--- START ---

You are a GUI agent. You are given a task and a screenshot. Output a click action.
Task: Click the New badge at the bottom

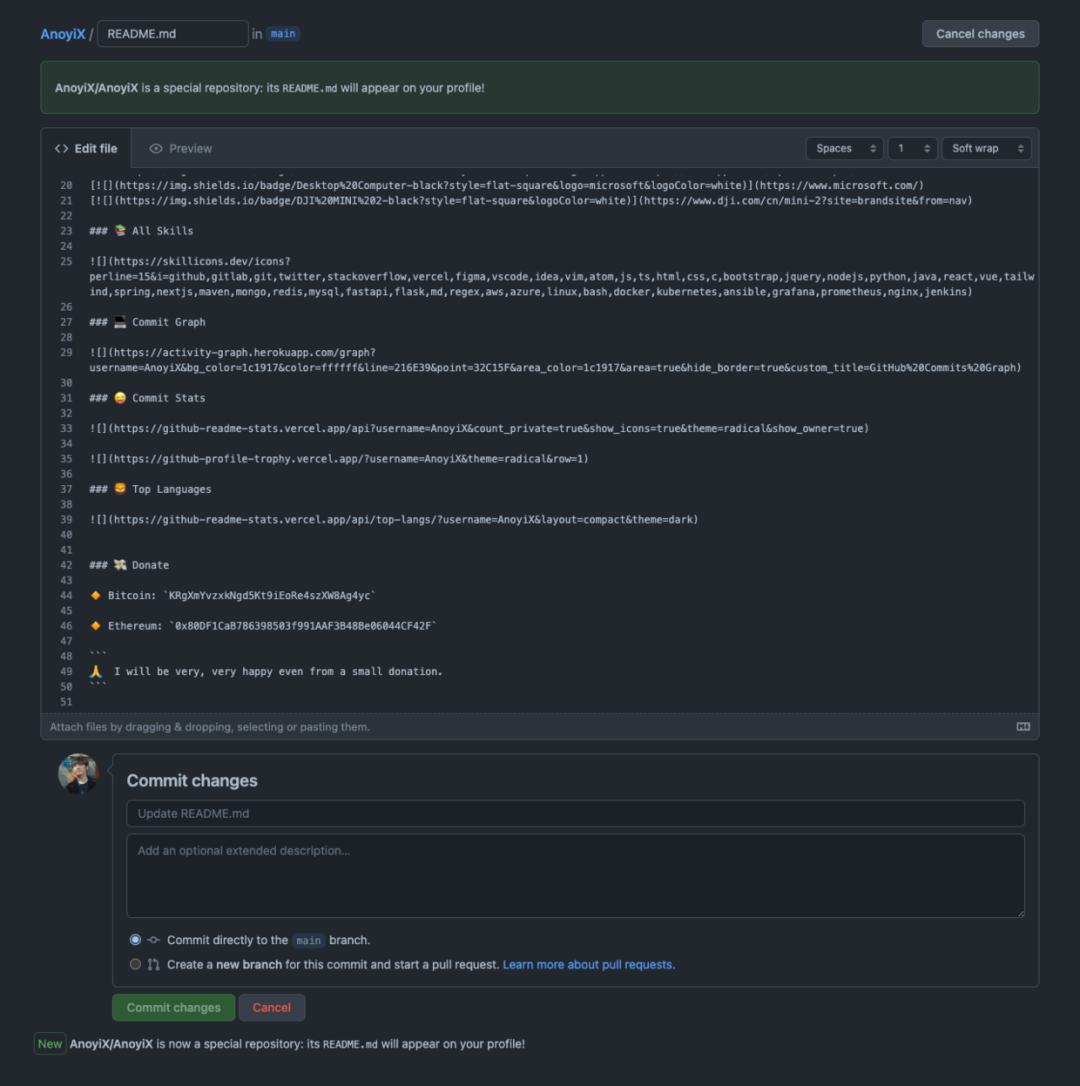50,1043
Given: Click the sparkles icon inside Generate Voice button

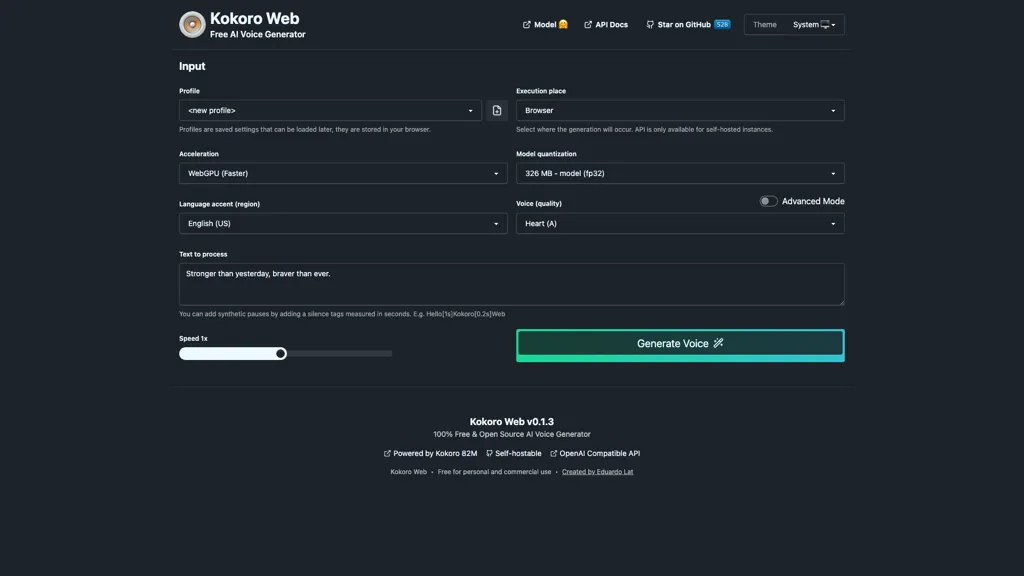Looking at the screenshot, I should coord(718,342).

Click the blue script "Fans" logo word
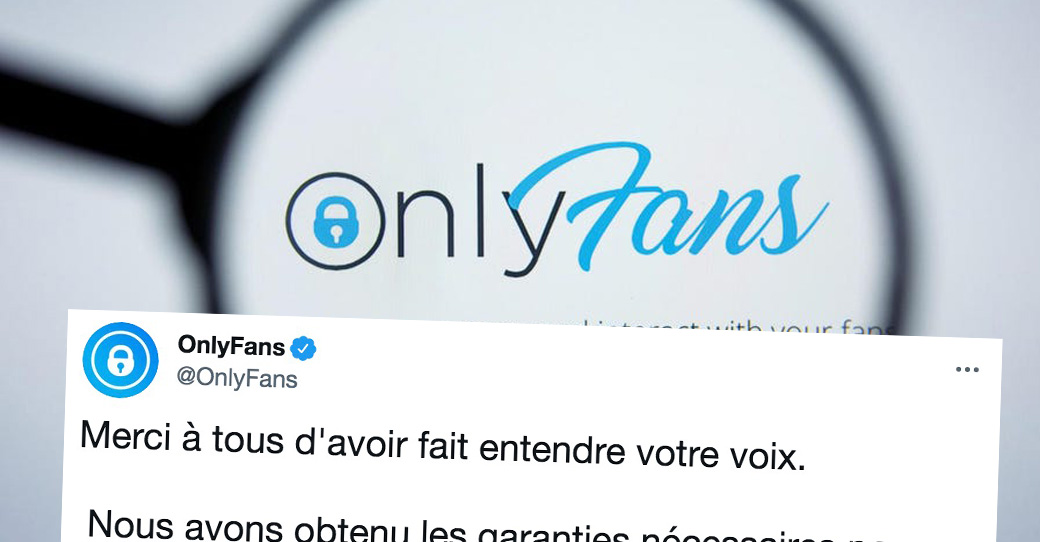coord(669,207)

--- END ---

INSTRUCTIONS FOR THE TASK. Only the pictures are to be dropped; all other material above must be repeated exactly.

OUTPUT BELOW.
You are a GUI agent. You are given a task and a screenshot. Output a click action.
Task: Click the New badge at the bottom

50,1043
Given: Click the sparkles icon inside Generate Voice button

Looking at the screenshot, I should coord(718,342).

Click the blue script "Fans" logo word
coord(669,207)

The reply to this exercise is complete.